Some people are just blowhards.
There’s a guy named Gary North. He writes about matters economic. He’s a good writer. He keeps his sentences very short. And pointed.
He’s very sure of himself. If there’s nothing else you can glean from his writing, you can glean this: he knows everything there is to know about anything that’s important. He’s made a fortune, he tells us, writing his newsletters and buying and selling properties and operating daycare centers.
He’s been having this ongoing, online/offline tiff with Ellen Brown – lawyer, best-selling author, amateur economist. Brown and North agree on a lot of economic problems, but not about the solutions. Brown doesn’t like a central bank, neither does North. But Brown thinks money-issuance should be a purely government function. It’s not clear what North thinks, other than that he disagrees with Brown on this point. North may tend towards a gold standard with no government money issuance. But he’s sort of cryptic about it all.
The reason for that? Before he publicly commits, he wants to be sure he is in a position to profit and crow about it.
Sometimes I think some people were picked on as children and never get over it. They become misanthropic adults. They silently, maybe subconsciously vow to attain power so that they won’t be vulnerable to others’ cruelty anymore. That approach to life and to others increasingly comes to define their opinions, their emotions, their thinking, and their relationships with others. Their very personalities, in other words.

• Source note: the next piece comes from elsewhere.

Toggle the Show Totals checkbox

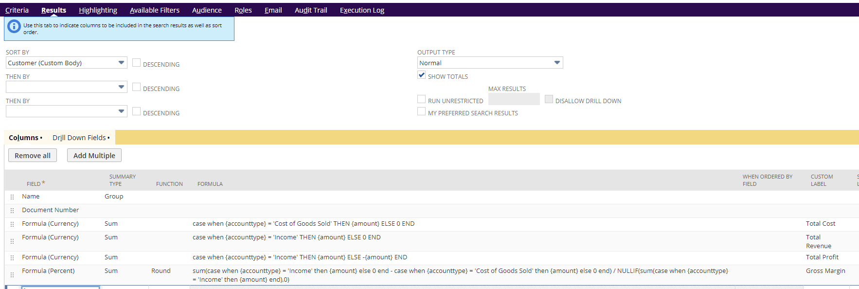point(422,75)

Before Ellen Brown, there was “Mish” Shedlock, North’s bete noire of 2009. North engaged in a spirited and somewhat less acrimonious debate with the very popular economics blogger over whether the world was looking at inflation or deflation.
The pattern is the same. After a few public exchanges, North declares victory and maintains he has demolished his opposition.
In his debate with Shedlock, North tackled the problem of “pushing on a string”, sort of. But he doesn’t really understand the concept, since he doesn’t really understand how “money” is created in a central bank system, like the one we have.
All money, every last red cent, is loaned/borrowed into existence. Thus a breakdown of lending and borrowing is simultaneously the curtailment of money creation.
Is that “deflation”? Kind of. What difference does it make? Both inflation and deflation are monetary phenomena. And monetary phenomena are a proxy for reality, not reality itself. To the extent you have inflation or deflation the monetary system is not reflecting reality, and since it is supposed to reflect reality that’s a problem, but not as big a problem as when reality itself is deteriorating. As when people go to war, for example.
Economics is a really important subject and people have strong opinions about it. Fine. But it is not the most important subject. It is a social science. It is subordinate to philosophy. Law. Mathematics. Physics. Biology. It – the discipline of economics – is required to conform to them, not the other way around.
In that sense, North and Shedlock and all the other economists are making the same mistake. Ellen Brown may not be making the same mistake, but she is making others.
I was over at Crime & Federalism yesterday, offering my opinion (a terrible and foreboding thing, I know) in the comments section that lawyers, not economists, are the key to the financial crisis thing, as long as we don’t abdicate.
But we have abdicated so much, for so long. I don’t think that pattern is going to change. And it’s a pity.